In KNHANES, anthropometric data were collected by well-trained personnel according to a standardised protocol. Body mass index (BMI [kg/m2]) was calculated using measurement of height and weight. A BMI < 23.0 was considered normal weight and a BMI greater than or equal to 23.0 was considered overweight/obese, according to the Asia–Pacific obesity classification43. Following the 2015 Korean Guidelines, dyslipidemia (yes/no) was defined as having one or more of the following lipid abnormalities: hypercholesterolemia (total cholesterol ≥ 240 mg/dL or use of lipid-lowering drugs), hypertriglyceridemia (TG ≥ 200 mg/dL), hyper-low density lipoprotein (LDL) cholesterolemia (≥ 160 mg/dL), and hypo-high density lipoprotein (HDL)-cholesterolemia (< 40 mg/dL in men and < 50 mg/dL in women)44. Hypertension (yes/no) was defined as a systolic blood pressure of 140 mmHg or higher, diastolic blood pressure of 90 mmHg or higher, or on antihypertensive treatment. Based on self-report, adults who answered ‘yes’ to the following questions were also ascertained as having cardiovascular diseases: ‘Has a doctor or other health professional told you have had a stroke, angina, or myocardial infarction?”.

Statistical analyses

Statistical analyses were conducted using SAS version 9.4 (SAS Institute Inc., Cary, NC, USA). For descriptive purposes, variables were summarised in frequencies, and sample proportions of categorical variables were obtained.

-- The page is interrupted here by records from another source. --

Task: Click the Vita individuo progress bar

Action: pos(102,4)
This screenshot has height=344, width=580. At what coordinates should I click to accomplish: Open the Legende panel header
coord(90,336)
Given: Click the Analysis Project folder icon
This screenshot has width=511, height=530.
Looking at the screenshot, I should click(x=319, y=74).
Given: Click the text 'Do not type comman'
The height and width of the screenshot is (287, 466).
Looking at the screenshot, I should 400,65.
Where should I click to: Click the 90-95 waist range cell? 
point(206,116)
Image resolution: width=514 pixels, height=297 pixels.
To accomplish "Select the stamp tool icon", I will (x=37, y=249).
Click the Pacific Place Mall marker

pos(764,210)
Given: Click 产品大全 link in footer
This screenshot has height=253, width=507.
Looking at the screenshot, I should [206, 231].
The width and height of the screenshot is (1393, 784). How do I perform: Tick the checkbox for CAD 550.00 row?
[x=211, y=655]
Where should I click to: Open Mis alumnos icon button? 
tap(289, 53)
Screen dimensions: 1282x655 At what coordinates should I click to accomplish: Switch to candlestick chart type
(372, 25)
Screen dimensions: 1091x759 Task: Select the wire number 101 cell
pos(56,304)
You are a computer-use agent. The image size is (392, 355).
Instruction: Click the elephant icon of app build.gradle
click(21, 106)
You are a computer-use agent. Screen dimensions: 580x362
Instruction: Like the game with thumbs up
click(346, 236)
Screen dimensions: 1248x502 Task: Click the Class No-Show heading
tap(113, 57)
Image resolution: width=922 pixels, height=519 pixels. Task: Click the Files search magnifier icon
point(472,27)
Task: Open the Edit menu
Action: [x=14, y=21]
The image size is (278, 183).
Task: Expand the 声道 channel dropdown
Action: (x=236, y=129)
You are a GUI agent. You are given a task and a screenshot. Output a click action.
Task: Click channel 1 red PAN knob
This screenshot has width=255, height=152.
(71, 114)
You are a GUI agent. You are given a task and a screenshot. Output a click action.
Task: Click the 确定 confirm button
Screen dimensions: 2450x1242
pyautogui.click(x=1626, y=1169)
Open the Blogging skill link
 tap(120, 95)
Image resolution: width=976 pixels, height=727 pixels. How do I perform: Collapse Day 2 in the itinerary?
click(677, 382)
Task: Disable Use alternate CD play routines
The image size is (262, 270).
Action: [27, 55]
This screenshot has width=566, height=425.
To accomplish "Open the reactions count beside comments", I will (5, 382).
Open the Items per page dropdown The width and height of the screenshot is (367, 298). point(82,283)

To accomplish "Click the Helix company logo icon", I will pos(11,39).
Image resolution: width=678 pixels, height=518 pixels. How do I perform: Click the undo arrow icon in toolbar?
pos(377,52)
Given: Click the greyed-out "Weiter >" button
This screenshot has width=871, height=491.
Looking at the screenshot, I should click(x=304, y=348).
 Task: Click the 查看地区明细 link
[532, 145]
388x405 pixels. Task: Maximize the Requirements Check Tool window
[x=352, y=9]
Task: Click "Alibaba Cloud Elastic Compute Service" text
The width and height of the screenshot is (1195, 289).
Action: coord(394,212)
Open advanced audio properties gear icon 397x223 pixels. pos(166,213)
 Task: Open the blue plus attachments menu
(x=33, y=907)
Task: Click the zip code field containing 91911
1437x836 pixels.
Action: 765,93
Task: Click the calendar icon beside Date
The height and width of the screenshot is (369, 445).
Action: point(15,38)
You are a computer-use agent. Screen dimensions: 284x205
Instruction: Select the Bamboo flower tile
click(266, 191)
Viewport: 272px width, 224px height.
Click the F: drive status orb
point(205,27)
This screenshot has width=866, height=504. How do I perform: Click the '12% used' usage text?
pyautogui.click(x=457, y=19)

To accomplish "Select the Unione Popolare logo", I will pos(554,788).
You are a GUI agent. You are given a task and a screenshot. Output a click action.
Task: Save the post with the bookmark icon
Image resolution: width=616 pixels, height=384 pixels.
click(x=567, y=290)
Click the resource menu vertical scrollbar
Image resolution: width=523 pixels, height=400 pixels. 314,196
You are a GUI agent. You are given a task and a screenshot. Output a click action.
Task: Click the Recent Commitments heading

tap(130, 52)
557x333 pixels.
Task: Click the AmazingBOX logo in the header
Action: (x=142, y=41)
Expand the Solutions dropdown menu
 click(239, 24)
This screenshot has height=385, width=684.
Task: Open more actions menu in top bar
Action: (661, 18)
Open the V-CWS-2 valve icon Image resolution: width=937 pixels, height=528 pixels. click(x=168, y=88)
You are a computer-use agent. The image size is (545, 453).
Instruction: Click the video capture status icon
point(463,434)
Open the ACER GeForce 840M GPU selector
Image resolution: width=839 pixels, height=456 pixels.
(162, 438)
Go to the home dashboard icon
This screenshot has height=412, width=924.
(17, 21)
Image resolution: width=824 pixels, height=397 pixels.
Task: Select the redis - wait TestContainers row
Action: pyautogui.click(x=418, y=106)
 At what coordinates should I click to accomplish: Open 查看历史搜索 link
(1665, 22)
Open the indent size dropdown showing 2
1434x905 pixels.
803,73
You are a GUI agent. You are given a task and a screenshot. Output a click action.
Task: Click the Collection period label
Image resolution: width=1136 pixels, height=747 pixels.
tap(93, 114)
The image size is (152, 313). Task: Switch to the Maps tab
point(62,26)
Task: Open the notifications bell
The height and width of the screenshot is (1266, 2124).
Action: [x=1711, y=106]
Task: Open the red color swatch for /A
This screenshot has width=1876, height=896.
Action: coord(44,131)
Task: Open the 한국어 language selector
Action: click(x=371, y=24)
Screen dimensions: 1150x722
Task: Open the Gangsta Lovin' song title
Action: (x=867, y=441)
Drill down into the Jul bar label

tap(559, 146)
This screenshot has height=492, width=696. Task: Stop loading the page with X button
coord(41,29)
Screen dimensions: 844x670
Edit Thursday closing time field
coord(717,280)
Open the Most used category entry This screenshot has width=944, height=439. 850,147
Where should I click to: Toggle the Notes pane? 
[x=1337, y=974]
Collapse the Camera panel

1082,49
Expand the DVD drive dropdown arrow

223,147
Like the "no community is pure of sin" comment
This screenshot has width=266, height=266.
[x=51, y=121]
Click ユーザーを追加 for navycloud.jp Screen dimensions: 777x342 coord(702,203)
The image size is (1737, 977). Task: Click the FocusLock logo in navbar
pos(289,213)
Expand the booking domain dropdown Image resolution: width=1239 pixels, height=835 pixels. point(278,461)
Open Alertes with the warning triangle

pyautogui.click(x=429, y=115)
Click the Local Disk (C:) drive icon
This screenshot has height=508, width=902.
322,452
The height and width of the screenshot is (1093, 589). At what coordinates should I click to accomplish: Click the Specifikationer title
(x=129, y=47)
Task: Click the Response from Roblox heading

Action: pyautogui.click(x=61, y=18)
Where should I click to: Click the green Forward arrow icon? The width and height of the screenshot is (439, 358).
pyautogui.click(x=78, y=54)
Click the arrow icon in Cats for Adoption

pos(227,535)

Chi-square or Fisher's exact tests were used to determine whether the distribution of categorical covariates of insulin-sensitive participants differed from the distributions of insulin-resistant individuals. To examine associations of hs-CRP and body mass index with IR, odds ratios (ORs) and 95% confidence intervals were estimated using logistic regression. Age, region, monthly household income, educational level, smoking status, drinking status, physical activity, hypertension, dyslipidemia, and self-reported diagnosis of cardiovascular diseases were adjusted, when appropriate.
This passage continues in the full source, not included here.